# Some Prayers for Mrs Bear



## Bearcarver (Jan 6, 2015)

I could use a little help guys.

Yesterday Mrs Bear finally told me she wasn't feeling well for a day or two. She was taking her BP & it was lower than usual, so she had stopped taking her Lisinopril for a few days.
Then the top number wasn't too bad, but the bottom number was in the 60s.
She called her Dr yesterday & made an appointment for 4:15.
At 5:45 she called me to tell me not to get upset, but our Son was picking her up & taking her the the ER, because her Dr didn't want her to drive, because her heart rate was in the 30s.
After some tests, they decided to install a Pacemaker, and will be putting that in at 2:30 PM today. My Son & I just got home from our morning visit & we will be going back at 5:30 PM.

If you guys got any spare prayers, please throw some in with mine.

Thanks All,

Bear


----------



## pc farmer (Jan 6, 2015)

You got them from my family Bear.


----------



## brewster (Jan 6, 2015)

My prayers to you and your family and hope for a speedy recovery.


----------



## disco (Jan 6, 2015)

There is all the best wishes and strength we can muster being sent from here. 

Disco


----------



## elginplowboy (Jan 6, 2015)

Your wife and family will be in our prayers.


----------



## retfr8flyr (Jan 6, 2015)

These surgery's are fairly routine these days and I am sure everything will go smoothly. She will be in my prayers.


----------



## addicted 2smoke (Jan 6, 2015)

She is on our prayer circle list.


----------



## seenred (Jan 6, 2015)

Prayers coming your way from our family, John...hopefully this is just a bump in the road.

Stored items

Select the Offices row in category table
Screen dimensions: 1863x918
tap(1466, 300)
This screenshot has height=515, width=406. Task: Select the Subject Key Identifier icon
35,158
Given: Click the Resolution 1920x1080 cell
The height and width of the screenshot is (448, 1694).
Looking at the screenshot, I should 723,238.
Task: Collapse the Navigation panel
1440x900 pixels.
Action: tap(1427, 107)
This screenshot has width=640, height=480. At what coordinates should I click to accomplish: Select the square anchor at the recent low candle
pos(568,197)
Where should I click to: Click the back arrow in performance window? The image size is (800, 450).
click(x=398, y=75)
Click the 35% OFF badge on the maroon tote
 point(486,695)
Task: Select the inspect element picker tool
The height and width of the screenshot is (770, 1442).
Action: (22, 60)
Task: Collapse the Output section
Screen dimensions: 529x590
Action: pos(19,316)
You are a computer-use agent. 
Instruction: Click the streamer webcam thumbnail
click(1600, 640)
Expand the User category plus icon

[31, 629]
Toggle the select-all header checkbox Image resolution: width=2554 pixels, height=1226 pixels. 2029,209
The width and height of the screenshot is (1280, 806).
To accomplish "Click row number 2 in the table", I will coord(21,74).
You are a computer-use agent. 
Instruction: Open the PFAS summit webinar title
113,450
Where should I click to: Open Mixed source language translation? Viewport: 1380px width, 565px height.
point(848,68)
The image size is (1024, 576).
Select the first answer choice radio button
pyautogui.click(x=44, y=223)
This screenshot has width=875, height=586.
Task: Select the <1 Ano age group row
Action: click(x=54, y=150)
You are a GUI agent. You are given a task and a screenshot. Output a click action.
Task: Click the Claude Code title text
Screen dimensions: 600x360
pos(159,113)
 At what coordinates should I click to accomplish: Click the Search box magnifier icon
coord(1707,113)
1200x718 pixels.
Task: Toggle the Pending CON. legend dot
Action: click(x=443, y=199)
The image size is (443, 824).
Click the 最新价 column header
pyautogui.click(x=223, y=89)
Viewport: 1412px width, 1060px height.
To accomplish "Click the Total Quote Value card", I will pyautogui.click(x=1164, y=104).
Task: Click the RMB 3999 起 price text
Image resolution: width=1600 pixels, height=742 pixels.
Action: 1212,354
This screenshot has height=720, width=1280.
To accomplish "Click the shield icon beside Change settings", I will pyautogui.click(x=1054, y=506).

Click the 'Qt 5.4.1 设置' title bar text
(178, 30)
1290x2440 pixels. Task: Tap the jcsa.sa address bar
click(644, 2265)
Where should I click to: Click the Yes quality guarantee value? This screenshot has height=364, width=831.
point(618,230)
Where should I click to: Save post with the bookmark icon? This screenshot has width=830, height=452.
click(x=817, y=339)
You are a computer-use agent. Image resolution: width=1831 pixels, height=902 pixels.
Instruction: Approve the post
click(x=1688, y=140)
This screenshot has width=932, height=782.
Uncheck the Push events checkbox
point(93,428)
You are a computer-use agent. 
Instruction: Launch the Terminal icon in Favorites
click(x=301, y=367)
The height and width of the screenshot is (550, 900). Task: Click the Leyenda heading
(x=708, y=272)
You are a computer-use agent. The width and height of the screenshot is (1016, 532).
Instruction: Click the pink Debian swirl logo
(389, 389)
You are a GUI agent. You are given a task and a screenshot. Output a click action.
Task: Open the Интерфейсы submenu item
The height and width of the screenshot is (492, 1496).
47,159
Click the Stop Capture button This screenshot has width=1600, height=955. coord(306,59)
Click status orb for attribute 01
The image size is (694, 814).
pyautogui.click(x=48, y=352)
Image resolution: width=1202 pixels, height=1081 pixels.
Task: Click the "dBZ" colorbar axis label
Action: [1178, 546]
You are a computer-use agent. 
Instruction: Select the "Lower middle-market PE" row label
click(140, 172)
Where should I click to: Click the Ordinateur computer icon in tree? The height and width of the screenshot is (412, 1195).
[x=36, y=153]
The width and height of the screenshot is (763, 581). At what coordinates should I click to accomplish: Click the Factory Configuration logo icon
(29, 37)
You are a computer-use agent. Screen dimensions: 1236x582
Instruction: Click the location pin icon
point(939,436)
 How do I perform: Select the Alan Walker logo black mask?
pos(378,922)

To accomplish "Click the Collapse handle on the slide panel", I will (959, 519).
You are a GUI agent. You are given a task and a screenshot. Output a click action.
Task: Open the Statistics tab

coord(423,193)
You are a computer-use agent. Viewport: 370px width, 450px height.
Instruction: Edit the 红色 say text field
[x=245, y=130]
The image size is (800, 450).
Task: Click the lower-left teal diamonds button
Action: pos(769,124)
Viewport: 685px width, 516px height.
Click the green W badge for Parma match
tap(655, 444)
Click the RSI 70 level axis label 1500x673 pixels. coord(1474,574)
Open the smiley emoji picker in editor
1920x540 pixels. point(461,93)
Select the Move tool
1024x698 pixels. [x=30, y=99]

Directions for this task:
Please answer these questions from the thread:
(a) Which medication had Mrs Bear stopped taking for a few days?
(b) At what time was the pacemaker to be put in?
(c) Which poster wrote that she is on their prayer circle list?
You won't need the rows for this.

Response to the task:
(a) Lisinopril
(b) 2:30 PM
(c) addicted 2smoke